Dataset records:
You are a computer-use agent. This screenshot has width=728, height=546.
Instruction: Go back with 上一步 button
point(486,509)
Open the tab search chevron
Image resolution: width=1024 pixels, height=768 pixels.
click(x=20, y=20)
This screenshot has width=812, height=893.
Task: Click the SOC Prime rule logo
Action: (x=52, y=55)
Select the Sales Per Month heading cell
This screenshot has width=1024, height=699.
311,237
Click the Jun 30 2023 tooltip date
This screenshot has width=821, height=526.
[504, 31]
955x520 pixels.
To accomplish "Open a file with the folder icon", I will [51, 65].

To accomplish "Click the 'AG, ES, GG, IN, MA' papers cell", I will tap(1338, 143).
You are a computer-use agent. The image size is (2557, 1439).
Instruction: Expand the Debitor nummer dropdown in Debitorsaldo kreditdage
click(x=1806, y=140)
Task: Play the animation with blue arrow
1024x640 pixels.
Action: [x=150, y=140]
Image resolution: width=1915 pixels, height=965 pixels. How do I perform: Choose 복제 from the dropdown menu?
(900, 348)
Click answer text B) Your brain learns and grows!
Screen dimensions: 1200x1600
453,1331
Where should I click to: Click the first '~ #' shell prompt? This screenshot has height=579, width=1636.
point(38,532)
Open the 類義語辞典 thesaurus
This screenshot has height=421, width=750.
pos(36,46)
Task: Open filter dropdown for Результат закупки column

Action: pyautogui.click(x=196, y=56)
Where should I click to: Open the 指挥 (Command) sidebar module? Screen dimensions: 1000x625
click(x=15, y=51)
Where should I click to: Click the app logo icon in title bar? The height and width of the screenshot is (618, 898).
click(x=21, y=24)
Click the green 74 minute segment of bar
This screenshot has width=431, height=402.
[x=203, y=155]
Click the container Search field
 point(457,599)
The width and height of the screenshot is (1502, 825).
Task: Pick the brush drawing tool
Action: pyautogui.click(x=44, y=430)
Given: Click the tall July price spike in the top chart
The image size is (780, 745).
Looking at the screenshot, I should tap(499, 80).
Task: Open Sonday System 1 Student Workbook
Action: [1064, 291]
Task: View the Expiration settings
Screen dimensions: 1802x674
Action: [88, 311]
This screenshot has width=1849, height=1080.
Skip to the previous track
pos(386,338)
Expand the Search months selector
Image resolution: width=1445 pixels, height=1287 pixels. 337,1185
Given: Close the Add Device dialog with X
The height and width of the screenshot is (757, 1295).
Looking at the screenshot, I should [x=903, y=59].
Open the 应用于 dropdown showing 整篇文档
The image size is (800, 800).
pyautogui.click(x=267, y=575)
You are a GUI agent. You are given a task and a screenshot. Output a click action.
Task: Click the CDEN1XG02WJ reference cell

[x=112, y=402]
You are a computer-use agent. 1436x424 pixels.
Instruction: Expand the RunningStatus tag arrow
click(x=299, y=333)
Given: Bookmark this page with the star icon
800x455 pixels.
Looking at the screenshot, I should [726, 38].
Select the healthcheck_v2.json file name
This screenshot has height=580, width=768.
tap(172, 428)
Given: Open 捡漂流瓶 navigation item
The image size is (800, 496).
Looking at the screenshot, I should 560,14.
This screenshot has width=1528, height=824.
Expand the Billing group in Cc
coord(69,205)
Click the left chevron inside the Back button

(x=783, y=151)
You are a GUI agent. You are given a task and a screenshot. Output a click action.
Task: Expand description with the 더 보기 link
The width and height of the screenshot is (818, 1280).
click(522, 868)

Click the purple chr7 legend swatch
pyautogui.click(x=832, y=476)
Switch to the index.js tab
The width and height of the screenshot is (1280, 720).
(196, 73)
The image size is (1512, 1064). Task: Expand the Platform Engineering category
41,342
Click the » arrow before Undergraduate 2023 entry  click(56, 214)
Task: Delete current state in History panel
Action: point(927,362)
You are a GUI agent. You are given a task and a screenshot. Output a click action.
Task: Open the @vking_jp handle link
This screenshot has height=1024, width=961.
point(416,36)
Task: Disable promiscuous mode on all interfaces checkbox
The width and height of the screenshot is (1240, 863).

§ Action item
Type the data out again, exactly.

§ Completed task
You are a computer-use agent. This screenshot has width=728, height=546.
Instruction: Go back with 上一步 button
point(486,509)
Open the tab search chevron
Image resolution: width=1024 pixels, height=768 pixels.
click(x=20, y=20)
This screenshot has width=812, height=893.
Task: Click the SOC Prime rule logo
Action: (x=52, y=55)
Select the Sales Per Month heading cell
This screenshot has width=1024, height=699.
311,237
Click the Jun 30 2023 tooltip date
This screenshot has width=821, height=526.
[504, 31]
955x520 pixels.
To accomplish "Open a file with the folder icon", I will [51, 65].

To accomplish "Click the 'AG, ES, GG, IN, MA' papers cell", I will tap(1338, 143).
You are a computer-use agent. The image size is (2557, 1439).
Instruction: Expand the Debitor nummer dropdown in Debitorsaldo kreditdage
click(x=1806, y=140)
Task: Play the animation with blue arrow
1024x640 pixels.
Action: [x=150, y=140]
Image resolution: width=1915 pixels, height=965 pixels. How do I perform: Choose 복제 from the dropdown menu?
(900, 348)
Click answer text B) Your brain learns and grows!
Screen dimensions: 1200x1600
453,1331
Where should I click to: Click the first '~ #' shell prompt? This screenshot has height=579, width=1636.
point(38,532)
Open the 類義語辞典 thesaurus
This screenshot has height=421, width=750.
pos(36,46)
Task: Open filter dropdown for Результат закупки column

Action: pyautogui.click(x=196, y=56)
Where should I click to: Open the 指挥 (Command) sidebar module? Screen dimensions: 1000x625
click(x=15, y=51)
Where should I click to: Click the app logo icon in title bar? The height and width of the screenshot is (618, 898).
click(x=21, y=24)
Click the green 74 minute segment of bar
This screenshot has width=431, height=402.
[x=203, y=155]
Click the container Search field
 point(457,599)
The width and height of the screenshot is (1502, 825).
Task: Pick the brush drawing tool
Action: pyautogui.click(x=44, y=430)
Given: Click the tall July price spike in the top chart
The image size is (780, 745).
Looking at the screenshot, I should tap(499, 80).
Task: Open Sonday System 1 Student Workbook
Action: [1064, 291]
Task: View the Expiration settings
Screen dimensions: 1802x674
Action: [88, 311]
This screenshot has width=1849, height=1080.
Skip to the previous track
pos(386,338)
Expand the Search months selector
Image resolution: width=1445 pixels, height=1287 pixels. 337,1185
Given: Close the Add Device dialog with X
The height and width of the screenshot is (757, 1295).
Looking at the screenshot, I should [x=903, y=59].
Open the 应用于 dropdown showing 整篇文档
The image size is (800, 800).
pyautogui.click(x=267, y=575)
You are a GUI agent. You are given a task and a screenshot. Output a click action.
Task: Click the CDEN1XG02WJ reference cell

[x=112, y=402]
You are a computer-use agent. 1436x424 pixels.
Instruction: Expand the RunningStatus tag arrow
click(x=299, y=333)
Given: Bookmark this page with the star icon
800x455 pixels.
Looking at the screenshot, I should [726, 38].
Select the healthcheck_v2.json file name
This screenshot has height=580, width=768.
tap(172, 428)
Given: Open 捡漂流瓶 navigation item
The image size is (800, 496).
Looking at the screenshot, I should 560,14.
This screenshot has width=1528, height=824.
Expand the Billing group in Cc
coord(69,205)
Click the left chevron inside the Back button

(x=783, y=151)
You are a GUI agent. You are given a task and a screenshot. Output a click action.
Task: Expand description with the 더 보기 link
The width and height of the screenshot is (818, 1280).
click(522, 868)

Click the purple chr7 legend swatch
pyautogui.click(x=832, y=476)
Switch to the index.js tab
The width and height of the screenshot is (1280, 720).
(196, 73)
The image size is (1512, 1064). Task: Expand the Platform Engineering category
41,342
Click the » arrow before Undergraduate 2023 entry  click(56, 214)
Task: Delete current state in History panel
Action: point(927,362)
You are a GUI agent. You are given a task and a screenshot. Output a click action.
Task: Open the @vking_jp handle link
This screenshot has height=1024, width=961.
point(416,36)
Task: Disable promiscuous mode on all interfaces checkbox
The width and height of the screenshot is (1240, 863).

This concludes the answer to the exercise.